Mae A. Schunk (née Gasparac; born May 21, 1934) is an American politician and educator from Minnesota who served as the 45th lieutenant governor of Minnesota from 1999 to 2003. Elected on the same ticket as Jesse Ventura in the historic upset election of 1998 Minnesota gubernatorial election, she became the first Reform Party member elected as lieutenant governor of any state.

Biography
Prior to her tenure as lieutenant governor, she was a teacher for 37 years. In his memoir, Ventura mentioned that he chose her to "balance out all the testosterone." During her term in office, she visited schools throughout the state and frequently read to students as part of her efforts to encourage literacy and appreciation for reading among young people.
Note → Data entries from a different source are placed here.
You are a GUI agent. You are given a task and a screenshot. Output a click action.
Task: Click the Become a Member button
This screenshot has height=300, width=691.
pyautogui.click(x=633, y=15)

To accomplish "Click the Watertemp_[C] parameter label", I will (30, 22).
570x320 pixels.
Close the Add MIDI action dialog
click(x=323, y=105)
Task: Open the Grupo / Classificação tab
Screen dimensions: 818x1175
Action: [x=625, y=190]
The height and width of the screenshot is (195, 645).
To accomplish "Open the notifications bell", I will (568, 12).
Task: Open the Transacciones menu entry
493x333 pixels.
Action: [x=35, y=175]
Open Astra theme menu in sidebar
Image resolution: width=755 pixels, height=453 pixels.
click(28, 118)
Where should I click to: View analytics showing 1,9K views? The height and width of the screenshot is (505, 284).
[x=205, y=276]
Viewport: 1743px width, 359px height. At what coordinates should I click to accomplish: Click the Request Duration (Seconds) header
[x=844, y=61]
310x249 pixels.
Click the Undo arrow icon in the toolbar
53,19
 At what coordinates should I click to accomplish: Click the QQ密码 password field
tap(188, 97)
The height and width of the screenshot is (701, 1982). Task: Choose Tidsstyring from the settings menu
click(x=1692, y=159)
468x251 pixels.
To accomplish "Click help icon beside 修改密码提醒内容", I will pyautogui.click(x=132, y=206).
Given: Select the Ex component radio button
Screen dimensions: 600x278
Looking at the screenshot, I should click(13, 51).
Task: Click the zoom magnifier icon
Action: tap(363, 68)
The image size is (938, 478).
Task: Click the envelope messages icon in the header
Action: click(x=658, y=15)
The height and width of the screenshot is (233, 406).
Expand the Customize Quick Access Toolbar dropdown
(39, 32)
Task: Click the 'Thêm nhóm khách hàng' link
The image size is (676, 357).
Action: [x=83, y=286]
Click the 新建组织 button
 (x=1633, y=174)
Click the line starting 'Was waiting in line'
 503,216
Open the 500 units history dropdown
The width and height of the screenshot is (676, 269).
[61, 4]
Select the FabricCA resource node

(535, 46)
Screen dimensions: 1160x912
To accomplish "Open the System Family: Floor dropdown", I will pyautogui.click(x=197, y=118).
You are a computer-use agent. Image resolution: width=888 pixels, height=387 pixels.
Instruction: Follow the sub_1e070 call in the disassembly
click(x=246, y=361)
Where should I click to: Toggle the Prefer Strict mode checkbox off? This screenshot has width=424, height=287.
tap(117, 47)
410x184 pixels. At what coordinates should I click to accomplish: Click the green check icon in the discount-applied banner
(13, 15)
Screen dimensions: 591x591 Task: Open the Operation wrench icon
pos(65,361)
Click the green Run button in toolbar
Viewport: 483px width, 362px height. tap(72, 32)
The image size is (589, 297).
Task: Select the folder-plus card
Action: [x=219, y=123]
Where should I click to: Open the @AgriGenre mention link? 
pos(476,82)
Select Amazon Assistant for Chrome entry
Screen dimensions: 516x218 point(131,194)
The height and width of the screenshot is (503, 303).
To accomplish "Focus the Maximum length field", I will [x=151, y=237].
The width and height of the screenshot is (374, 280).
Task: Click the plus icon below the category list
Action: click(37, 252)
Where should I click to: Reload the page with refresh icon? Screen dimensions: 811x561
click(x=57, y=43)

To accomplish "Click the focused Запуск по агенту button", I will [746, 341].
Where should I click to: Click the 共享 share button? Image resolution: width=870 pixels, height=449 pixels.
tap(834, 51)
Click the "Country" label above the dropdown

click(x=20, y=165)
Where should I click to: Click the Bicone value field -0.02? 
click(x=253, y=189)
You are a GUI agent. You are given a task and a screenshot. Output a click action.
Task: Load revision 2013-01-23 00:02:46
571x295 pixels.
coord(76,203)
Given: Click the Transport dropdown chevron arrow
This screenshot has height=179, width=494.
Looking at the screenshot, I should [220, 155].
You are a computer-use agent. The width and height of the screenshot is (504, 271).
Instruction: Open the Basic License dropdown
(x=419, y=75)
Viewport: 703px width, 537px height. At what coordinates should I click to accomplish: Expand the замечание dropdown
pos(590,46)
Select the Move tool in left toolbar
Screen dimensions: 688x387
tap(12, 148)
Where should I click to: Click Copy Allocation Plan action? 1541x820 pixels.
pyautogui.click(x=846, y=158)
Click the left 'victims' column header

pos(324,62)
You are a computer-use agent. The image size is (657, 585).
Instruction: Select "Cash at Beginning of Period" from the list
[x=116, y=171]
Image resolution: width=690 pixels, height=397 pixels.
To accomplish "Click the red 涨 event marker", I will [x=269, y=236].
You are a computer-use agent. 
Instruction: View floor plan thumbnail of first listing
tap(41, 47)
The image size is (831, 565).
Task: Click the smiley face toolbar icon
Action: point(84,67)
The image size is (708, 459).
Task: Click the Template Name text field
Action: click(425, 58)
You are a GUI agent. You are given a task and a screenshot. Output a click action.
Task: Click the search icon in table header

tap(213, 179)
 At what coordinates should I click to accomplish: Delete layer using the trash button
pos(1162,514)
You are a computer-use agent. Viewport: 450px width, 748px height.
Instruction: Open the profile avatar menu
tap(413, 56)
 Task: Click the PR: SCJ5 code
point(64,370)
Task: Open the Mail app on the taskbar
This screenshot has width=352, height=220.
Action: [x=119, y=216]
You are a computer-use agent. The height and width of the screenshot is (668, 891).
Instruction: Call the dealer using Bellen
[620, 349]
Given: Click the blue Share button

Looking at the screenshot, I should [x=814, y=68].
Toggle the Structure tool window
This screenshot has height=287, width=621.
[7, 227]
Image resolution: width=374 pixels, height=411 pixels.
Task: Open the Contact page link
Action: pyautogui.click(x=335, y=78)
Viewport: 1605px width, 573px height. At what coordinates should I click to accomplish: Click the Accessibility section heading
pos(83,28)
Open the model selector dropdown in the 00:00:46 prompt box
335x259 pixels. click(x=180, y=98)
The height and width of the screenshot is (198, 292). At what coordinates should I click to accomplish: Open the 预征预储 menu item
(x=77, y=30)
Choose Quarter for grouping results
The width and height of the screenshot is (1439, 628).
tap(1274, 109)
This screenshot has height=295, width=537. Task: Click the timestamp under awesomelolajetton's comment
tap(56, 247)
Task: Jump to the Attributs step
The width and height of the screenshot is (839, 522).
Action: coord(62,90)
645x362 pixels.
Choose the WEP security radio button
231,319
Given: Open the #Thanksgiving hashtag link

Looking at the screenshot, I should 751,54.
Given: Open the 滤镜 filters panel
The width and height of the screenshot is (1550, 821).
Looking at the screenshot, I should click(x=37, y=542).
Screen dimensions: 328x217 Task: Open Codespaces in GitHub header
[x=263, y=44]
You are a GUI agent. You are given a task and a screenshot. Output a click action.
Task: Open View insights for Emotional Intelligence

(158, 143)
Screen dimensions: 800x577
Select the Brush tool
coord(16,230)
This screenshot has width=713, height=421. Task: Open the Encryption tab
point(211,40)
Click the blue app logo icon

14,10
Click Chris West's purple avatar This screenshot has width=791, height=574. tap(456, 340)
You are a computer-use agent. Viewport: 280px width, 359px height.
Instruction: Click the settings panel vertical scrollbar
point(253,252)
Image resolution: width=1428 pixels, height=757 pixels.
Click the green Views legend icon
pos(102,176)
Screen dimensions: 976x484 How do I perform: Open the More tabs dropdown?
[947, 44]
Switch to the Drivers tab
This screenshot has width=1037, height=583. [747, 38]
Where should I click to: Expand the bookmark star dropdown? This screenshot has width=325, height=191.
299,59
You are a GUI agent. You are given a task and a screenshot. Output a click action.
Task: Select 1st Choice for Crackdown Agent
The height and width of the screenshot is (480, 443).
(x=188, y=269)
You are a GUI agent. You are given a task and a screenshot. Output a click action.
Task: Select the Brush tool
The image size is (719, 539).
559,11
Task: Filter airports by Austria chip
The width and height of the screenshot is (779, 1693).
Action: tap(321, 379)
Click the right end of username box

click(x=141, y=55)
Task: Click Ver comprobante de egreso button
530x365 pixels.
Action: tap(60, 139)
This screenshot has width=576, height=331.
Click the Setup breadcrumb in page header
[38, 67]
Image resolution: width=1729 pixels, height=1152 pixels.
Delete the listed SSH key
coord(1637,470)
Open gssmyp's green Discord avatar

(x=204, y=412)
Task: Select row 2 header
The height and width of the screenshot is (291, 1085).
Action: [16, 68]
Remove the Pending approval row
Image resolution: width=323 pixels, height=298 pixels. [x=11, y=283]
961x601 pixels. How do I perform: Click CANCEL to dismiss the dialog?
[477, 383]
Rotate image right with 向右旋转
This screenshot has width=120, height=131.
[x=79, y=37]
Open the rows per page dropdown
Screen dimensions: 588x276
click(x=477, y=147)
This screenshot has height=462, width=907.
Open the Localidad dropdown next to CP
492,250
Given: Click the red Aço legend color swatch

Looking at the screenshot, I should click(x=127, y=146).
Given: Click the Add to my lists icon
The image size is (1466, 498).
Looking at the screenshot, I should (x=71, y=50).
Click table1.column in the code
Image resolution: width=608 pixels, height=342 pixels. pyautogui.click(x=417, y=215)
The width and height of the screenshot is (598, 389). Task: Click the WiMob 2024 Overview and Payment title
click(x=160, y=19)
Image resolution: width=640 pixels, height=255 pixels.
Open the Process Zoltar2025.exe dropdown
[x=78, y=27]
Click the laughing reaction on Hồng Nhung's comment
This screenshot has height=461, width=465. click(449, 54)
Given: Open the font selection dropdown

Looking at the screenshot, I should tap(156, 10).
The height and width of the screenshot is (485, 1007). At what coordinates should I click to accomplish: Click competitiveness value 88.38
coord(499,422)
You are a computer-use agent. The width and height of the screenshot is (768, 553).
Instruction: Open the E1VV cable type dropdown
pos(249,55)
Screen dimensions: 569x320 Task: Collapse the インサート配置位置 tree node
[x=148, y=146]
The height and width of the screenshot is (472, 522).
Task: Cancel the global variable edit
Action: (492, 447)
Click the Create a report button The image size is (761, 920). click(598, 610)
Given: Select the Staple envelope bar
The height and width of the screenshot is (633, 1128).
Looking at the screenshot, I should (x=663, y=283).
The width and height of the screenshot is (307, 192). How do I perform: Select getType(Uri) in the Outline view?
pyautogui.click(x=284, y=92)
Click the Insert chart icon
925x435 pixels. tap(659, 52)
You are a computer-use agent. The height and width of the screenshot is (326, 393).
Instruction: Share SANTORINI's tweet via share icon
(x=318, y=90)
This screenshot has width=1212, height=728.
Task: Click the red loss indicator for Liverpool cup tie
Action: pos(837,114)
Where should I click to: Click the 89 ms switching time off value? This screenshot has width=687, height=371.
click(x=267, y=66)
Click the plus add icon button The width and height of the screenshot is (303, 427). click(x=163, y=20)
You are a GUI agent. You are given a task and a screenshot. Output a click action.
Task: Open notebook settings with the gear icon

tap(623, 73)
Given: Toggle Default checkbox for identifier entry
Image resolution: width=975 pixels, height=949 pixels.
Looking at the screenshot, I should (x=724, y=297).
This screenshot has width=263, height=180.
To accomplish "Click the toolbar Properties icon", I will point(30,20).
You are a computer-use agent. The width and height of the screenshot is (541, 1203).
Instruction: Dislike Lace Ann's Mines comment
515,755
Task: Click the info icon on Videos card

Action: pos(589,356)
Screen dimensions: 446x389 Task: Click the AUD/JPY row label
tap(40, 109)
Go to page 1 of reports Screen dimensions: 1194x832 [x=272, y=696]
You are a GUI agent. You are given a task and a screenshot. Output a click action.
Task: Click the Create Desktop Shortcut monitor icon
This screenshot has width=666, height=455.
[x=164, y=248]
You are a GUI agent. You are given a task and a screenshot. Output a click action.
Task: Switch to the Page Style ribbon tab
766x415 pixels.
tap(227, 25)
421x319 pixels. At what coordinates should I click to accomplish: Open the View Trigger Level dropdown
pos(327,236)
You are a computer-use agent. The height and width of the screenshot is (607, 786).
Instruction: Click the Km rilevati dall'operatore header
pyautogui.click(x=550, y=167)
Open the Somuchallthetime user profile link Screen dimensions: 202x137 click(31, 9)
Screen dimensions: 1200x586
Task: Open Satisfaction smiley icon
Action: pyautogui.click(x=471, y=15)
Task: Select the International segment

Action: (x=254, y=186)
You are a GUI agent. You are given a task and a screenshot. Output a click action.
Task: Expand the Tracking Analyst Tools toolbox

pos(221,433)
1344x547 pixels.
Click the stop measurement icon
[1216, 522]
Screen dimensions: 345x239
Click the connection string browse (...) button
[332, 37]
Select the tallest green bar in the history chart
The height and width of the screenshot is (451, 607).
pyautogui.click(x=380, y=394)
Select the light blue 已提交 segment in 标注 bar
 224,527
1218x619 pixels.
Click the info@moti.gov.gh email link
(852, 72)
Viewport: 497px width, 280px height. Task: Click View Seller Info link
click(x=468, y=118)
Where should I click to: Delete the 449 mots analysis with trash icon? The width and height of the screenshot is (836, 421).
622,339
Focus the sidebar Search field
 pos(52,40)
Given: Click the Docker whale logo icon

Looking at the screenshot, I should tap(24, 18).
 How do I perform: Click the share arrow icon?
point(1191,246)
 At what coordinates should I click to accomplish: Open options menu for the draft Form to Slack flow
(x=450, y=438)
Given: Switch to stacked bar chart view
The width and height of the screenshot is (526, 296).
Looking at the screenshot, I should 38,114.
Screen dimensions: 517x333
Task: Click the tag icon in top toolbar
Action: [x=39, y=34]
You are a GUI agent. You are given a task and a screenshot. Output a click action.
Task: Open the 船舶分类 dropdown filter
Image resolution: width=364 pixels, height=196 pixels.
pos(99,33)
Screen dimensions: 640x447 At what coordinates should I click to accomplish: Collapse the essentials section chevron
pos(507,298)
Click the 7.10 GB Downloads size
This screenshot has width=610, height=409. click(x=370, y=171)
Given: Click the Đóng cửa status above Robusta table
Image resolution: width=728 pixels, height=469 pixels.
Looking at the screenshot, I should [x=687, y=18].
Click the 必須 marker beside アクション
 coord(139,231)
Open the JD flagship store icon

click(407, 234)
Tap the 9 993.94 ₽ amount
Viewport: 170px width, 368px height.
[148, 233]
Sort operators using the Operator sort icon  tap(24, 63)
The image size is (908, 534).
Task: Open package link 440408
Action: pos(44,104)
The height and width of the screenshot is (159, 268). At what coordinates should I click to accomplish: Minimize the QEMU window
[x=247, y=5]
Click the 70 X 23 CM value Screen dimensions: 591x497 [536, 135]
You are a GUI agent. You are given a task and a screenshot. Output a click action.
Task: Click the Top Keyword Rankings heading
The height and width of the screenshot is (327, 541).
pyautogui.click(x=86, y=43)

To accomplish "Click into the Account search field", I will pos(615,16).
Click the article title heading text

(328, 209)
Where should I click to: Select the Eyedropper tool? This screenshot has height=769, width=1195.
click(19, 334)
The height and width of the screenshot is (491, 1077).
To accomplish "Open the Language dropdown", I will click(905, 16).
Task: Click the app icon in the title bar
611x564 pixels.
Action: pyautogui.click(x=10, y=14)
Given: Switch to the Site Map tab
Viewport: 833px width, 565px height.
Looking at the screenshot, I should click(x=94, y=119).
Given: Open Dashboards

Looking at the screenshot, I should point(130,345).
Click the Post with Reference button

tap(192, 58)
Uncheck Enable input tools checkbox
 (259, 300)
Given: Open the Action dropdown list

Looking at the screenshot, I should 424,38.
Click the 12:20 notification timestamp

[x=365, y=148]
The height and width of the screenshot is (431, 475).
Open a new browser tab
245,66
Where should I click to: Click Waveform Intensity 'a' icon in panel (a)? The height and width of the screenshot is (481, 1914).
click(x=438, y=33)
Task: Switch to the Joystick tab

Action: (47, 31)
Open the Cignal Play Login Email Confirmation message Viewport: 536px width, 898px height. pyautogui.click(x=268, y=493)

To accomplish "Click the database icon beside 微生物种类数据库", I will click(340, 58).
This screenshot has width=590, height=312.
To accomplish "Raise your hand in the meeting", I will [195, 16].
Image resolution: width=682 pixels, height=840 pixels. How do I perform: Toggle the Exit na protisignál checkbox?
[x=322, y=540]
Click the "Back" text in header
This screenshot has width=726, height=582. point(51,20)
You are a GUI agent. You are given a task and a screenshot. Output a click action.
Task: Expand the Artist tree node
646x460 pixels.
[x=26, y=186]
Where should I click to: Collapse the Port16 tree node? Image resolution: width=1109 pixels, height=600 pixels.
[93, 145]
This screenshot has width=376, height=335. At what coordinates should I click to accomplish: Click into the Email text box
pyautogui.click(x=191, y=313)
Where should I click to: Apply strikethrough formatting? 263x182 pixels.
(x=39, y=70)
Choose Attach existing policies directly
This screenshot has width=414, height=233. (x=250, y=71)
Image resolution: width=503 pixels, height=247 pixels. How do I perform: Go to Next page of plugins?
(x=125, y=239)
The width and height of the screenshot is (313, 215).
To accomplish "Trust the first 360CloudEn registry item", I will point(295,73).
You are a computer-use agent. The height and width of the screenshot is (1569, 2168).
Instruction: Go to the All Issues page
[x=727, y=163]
In the 2000 presidential campaign, as polls showed Texas Governor George W. Bush and U.S. Vice President Al Gore tied in Minnesota within 2 weeks of Election Day, Schunk endorsed Gore at a rally held on Nicollet Avenue in downtown Minneapolis while Ventura committed himself to a third-party candidate, John Hagelin. Later, in an interview with CNN, Ventura commented that Schunk had asked him before making the endorsement and that he had consented to her decision.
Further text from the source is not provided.